三通道输入一通道输出实现三路触摸功能
华诚HC8T046P触控IC有4个输入/输出管脚,所以最大可以实现三通道输入。用这颗IC实现三通道触摸的最大难点在于只有一个通道负责输出,三个通道三种波形,如果对波形识别不准确就会导致窜键的产生。
P10~P13是4个输入/输出管脚
IC定制P10、P11、P13触摸输入管脚,P12为PWM输出管脚。IC上电P12输出为低电平;P10通道被触摸P12通道持续输出高电平,P10触摸松开后P12恢复低电平;P11通被道触摸P12输出高-低-高,P11触摸松开后P12恢复低电平;P13通道被触摸P12输出高-低-高-低-高,P13触摸松开后P12恢复低电平;高低电平要持续10ms后才继续变化且IC只响应单通道触摸。
一开始的思路是按下触摸产生中断,由于高/低电平会持续稳定10ms,启动定时器进行10ms一次的采样,将采集到数据(几高几低)与P10、P11、P13的波形进行对比,就可以判断出是哪个通道被触摸。

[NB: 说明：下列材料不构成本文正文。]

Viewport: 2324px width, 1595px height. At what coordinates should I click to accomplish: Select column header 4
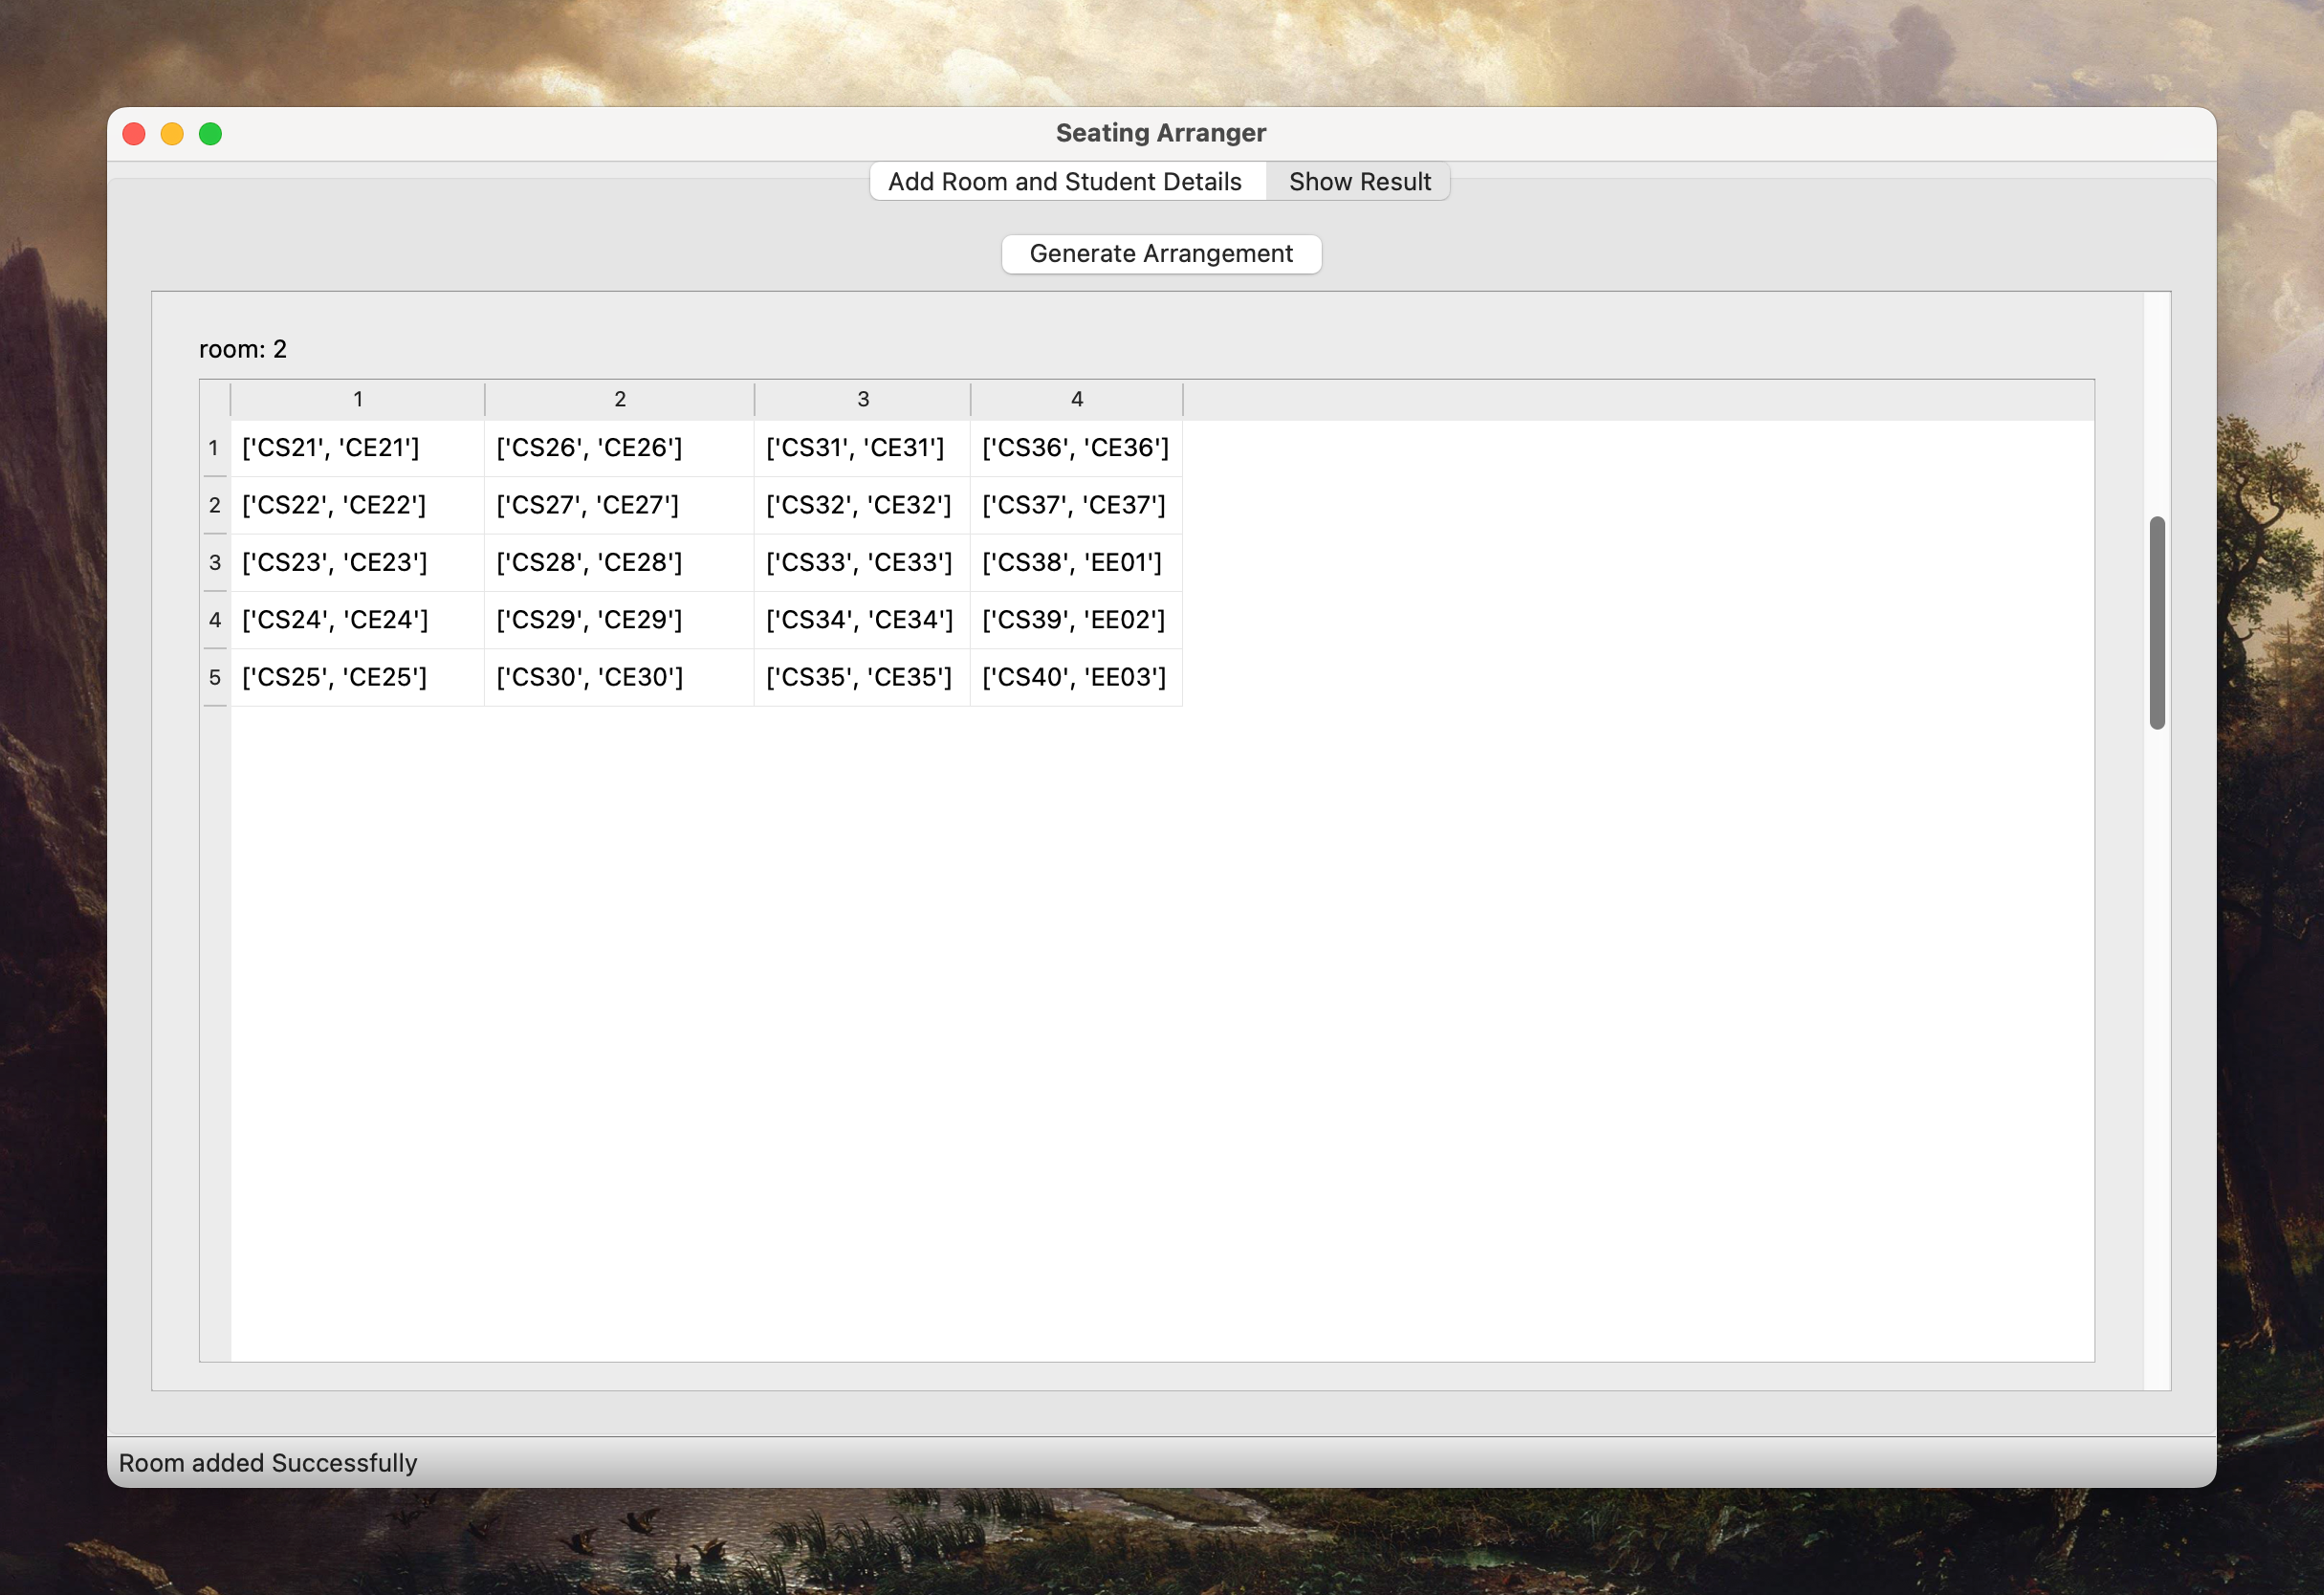click(1076, 399)
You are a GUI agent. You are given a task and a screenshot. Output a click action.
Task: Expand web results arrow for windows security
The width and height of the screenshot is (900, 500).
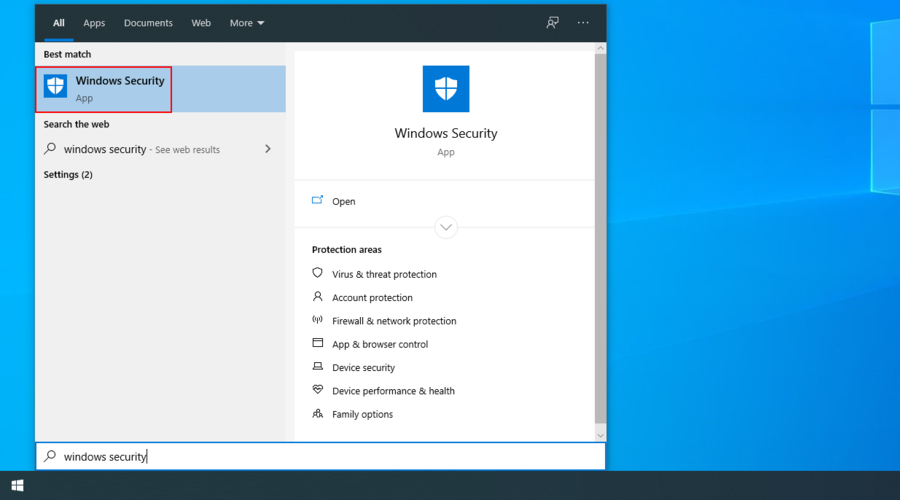coord(267,149)
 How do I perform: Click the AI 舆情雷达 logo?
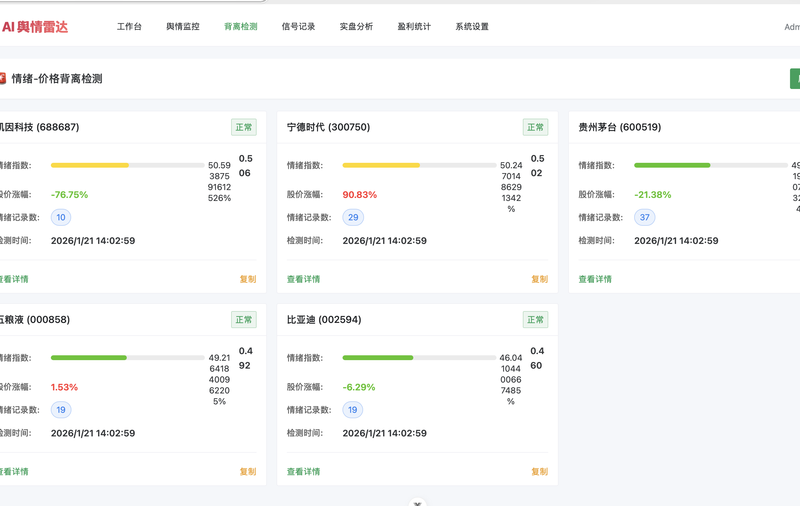click(35, 27)
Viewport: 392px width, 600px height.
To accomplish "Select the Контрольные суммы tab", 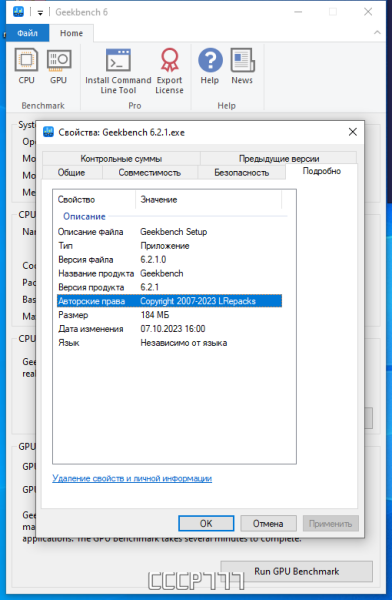I will pyautogui.click(x=121, y=158).
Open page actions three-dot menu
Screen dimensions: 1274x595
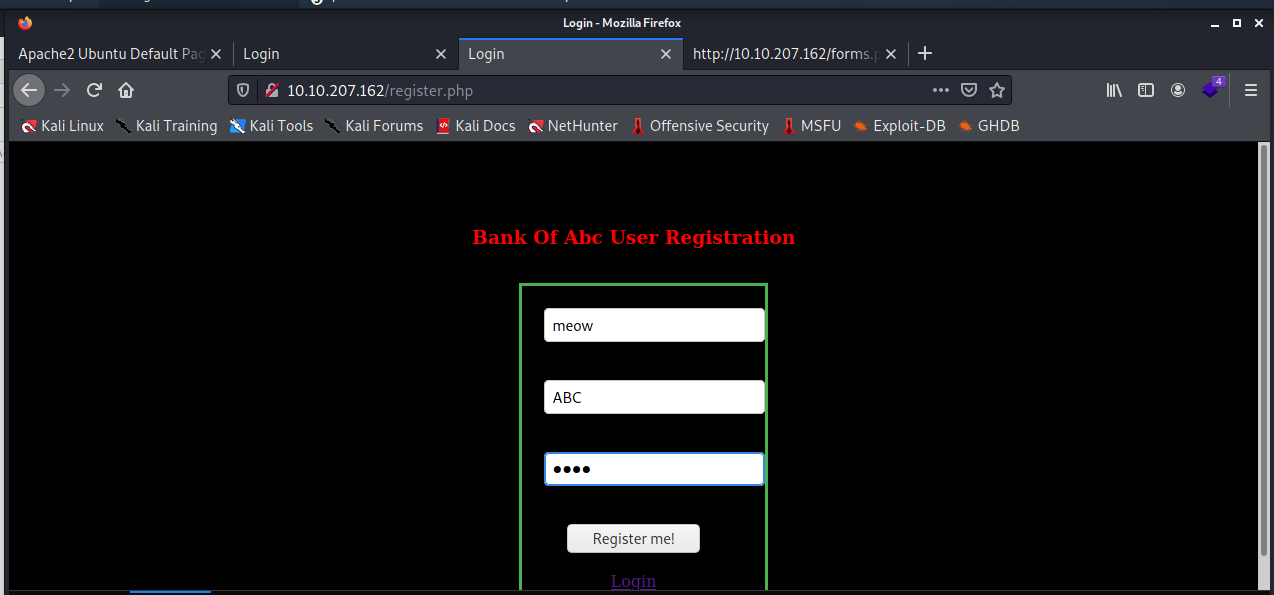pyautogui.click(x=940, y=90)
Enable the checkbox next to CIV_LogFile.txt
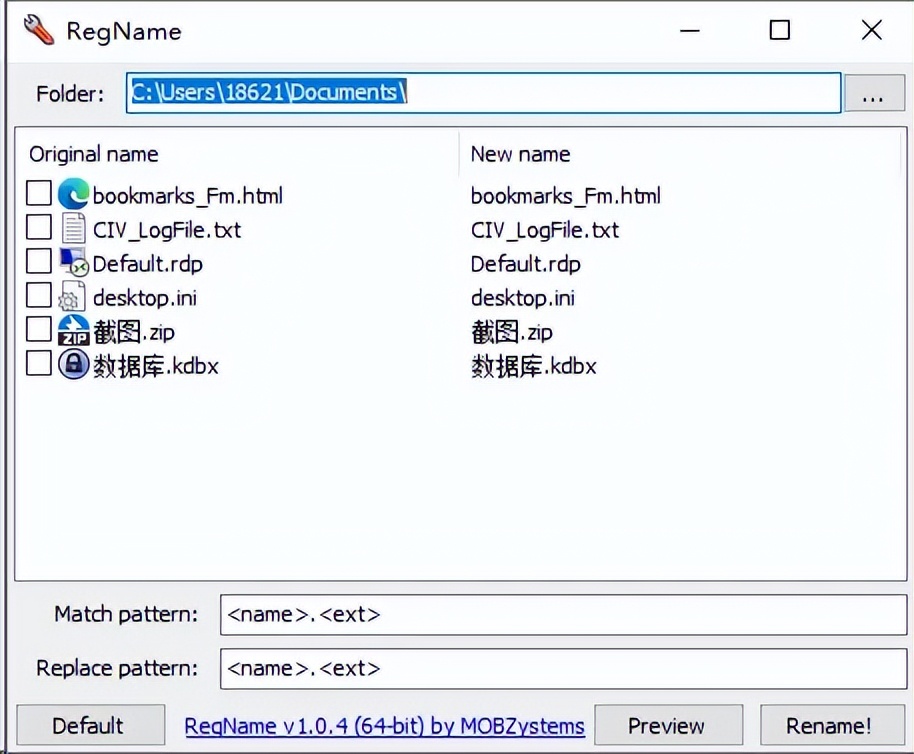The width and height of the screenshot is (914, 754). (38, 228)
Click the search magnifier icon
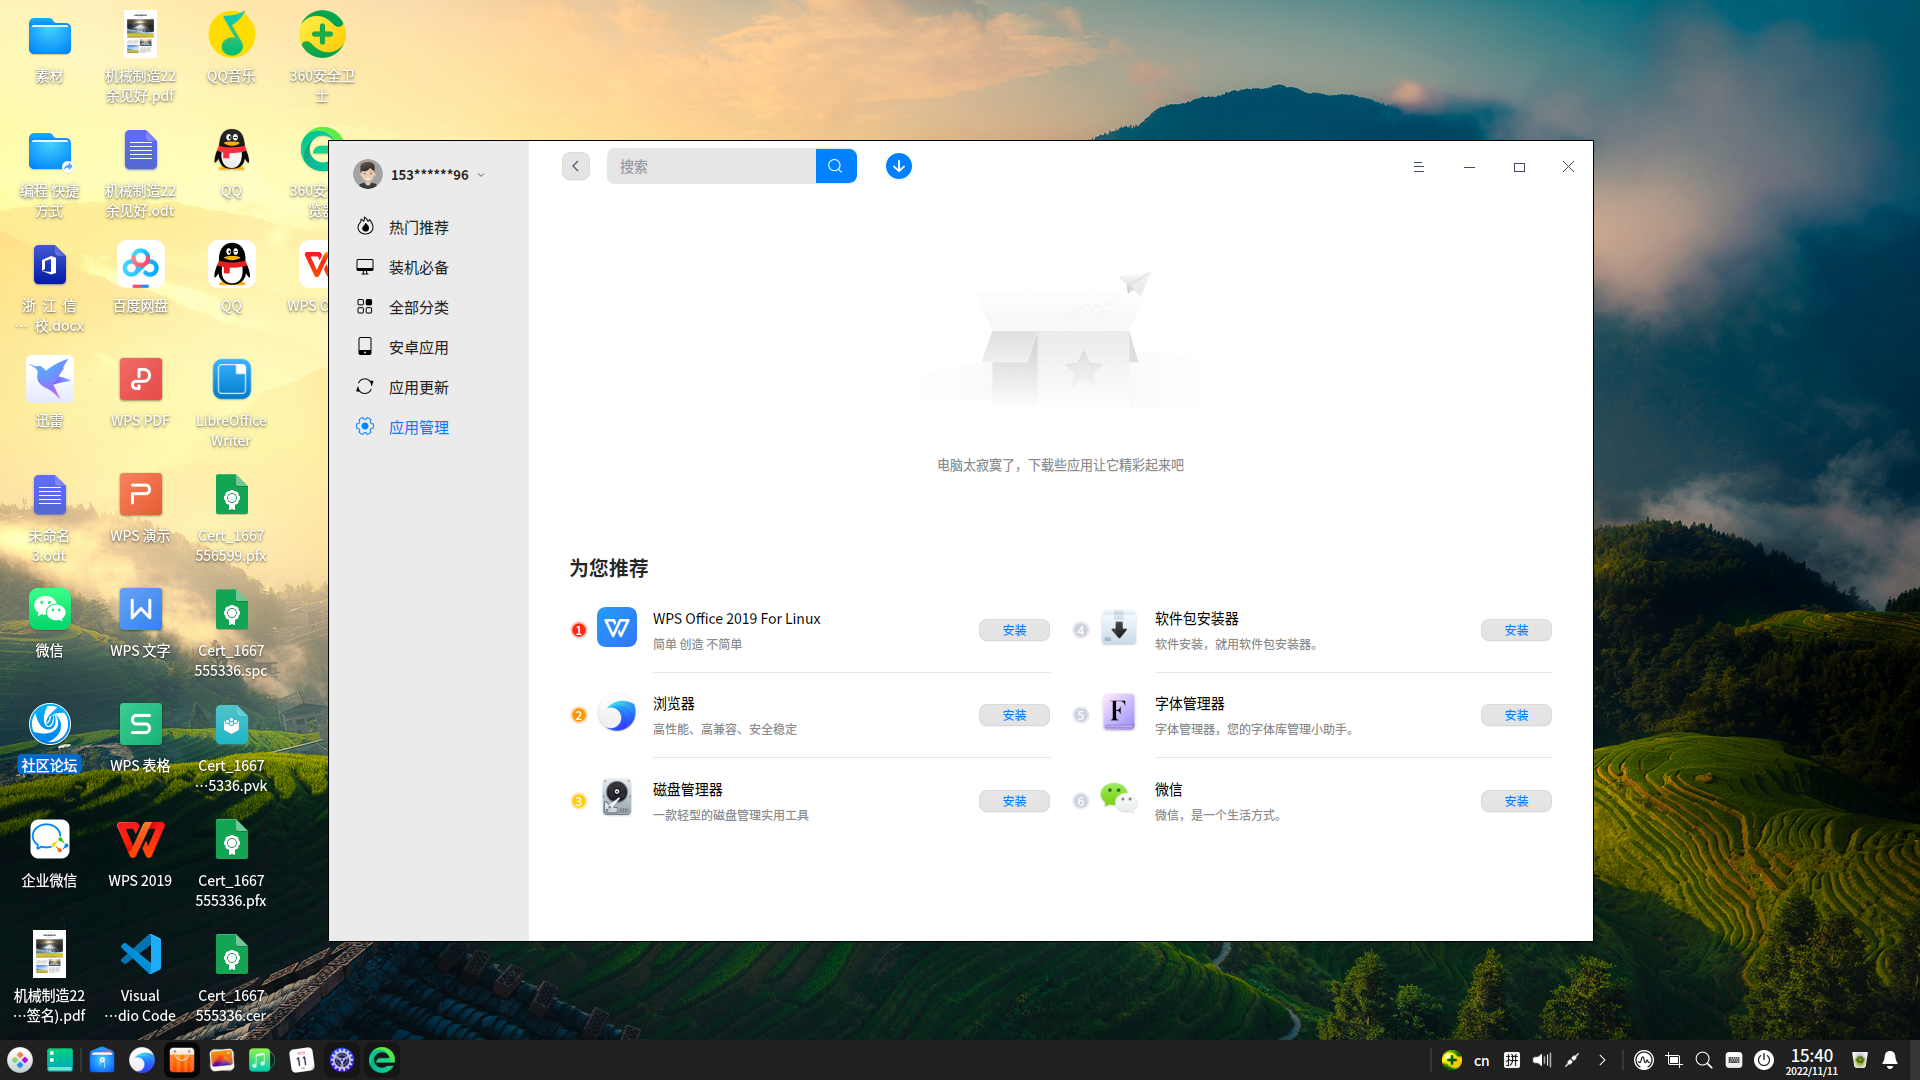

static void touch_keys_timer(unsigned long _data)
{
struct rk_keys_drvdata *pdata = rk_key_get_drvdata();
struct rk_keys_button *button = (struct rk_keys_button *)_data;
struct input_dev *input = pdata->input;
int state, i, j;
int touch_state[10] = {0};
printk("%s :__LINE__ %d, code %d, gpio_get_value %d\n", __FUNCTION__,\
__LINE__, button->code, gpio_get_value(button->gpio));
while(i < 10)
{
touch_state[i] = gpio_get_value(button->gpio);
for(j = 0; j <= i ; j++)
{
printk("%s:touch_state[%d] %d\n", __func__, j, touch_state[j]);
}
if(4 == i)
{
for(j = 0; j <= i ; j++)
{
printk("%s:touch_state[%d] %d\n", __func__, j, touch_state[j]);
}
if(1 == touch_state[0] && 0 == touch_state[1] && 0 == touch_state[2]\
&& 0 == touch_state[3] && 0 == touch_state[4])
{
printk("i %d, 按键一\n", i);
input_event(input, EV_KEY, 158, 1);
input_sync(input);
input_event(input, EV_KEY, 158, 0);
input_sync(input);
button->isisr = 0;
return;
}
else if(1 == touch_state[0] && 1 == touch_state[1] && \
1 == touch_state[2] && 1 == touch_state[3] && 1 == touch_state[4])
{
printk("i %d, 按键一\n", i);
input_event(input, EV_KEY, 158, 1);
input_sync(input);
input_event(input, EV_KEY, 158, 0);
input_sync(input);
button->isisr = 0;
return;
}
else if(1 == touch_state[0] && 0 == touch_state[1] && \
1 == touch_state[2] && 0 == touch_state[3] && 0 == touch_state[4])
{
printk("i %d, 按键二\n", i);
input_event(input, EV_KEY, 115, 1);
input_sync(input);
input_event(input, EV_KEY, 115, 0);
input_sync(input);
button->isisr = 0;
return;
}
else if(1 == touch_state[0] && 0 == touch_state[1] && \
1 == touch_state[2] && 1 == touch_state[3] && 1 == touch_state[4])
{
printk("i %d, 按键二\n", i);
input_event(input, EV_KEY, 115, 1);
input_sync(input);
input_event(input, EV_KEY, 115, 0);
input_sync(input);
button->isisr = 0;
return;
}
else if(1 == touch_state[0] && 0 == touch_state[1] && \
1 == touch_state[2] && 0 == touch_state[3] && 1 == touch_state[4])
{
printk("i %d, 按键三\n", i);
input_event(input, EV_KEY, 114, 1);
input_sync(input);
input_event(input, EV_KEY, 114, 0);
input_sync(input);
button->isisr = 0;
return;
}
else
{
printk("其他情况\n");
button->isisr = 0;
return;
}
}
i++;
mdelay(11);
};
button->isisr = 0;
button->isr_count = 0;
return;
}然而担心的问题出现了,不管怎么调整采样的时间,都会出现窜键。通过示波器观察波形,导致窜键的原因是高/低电平有几率出现不到10ms就开始变化,如下图:
在查看LOG过程中,我发现对应的通过产生的中断个数是固定的。比如触摸P10通道,输出高电平,这时候只产生一个中断;触摸P11通道,输出高-低-高,产生两个中断;触摸P13通道,输出高-低-高-低-高,产生三个中断(设置为上升沿中断)。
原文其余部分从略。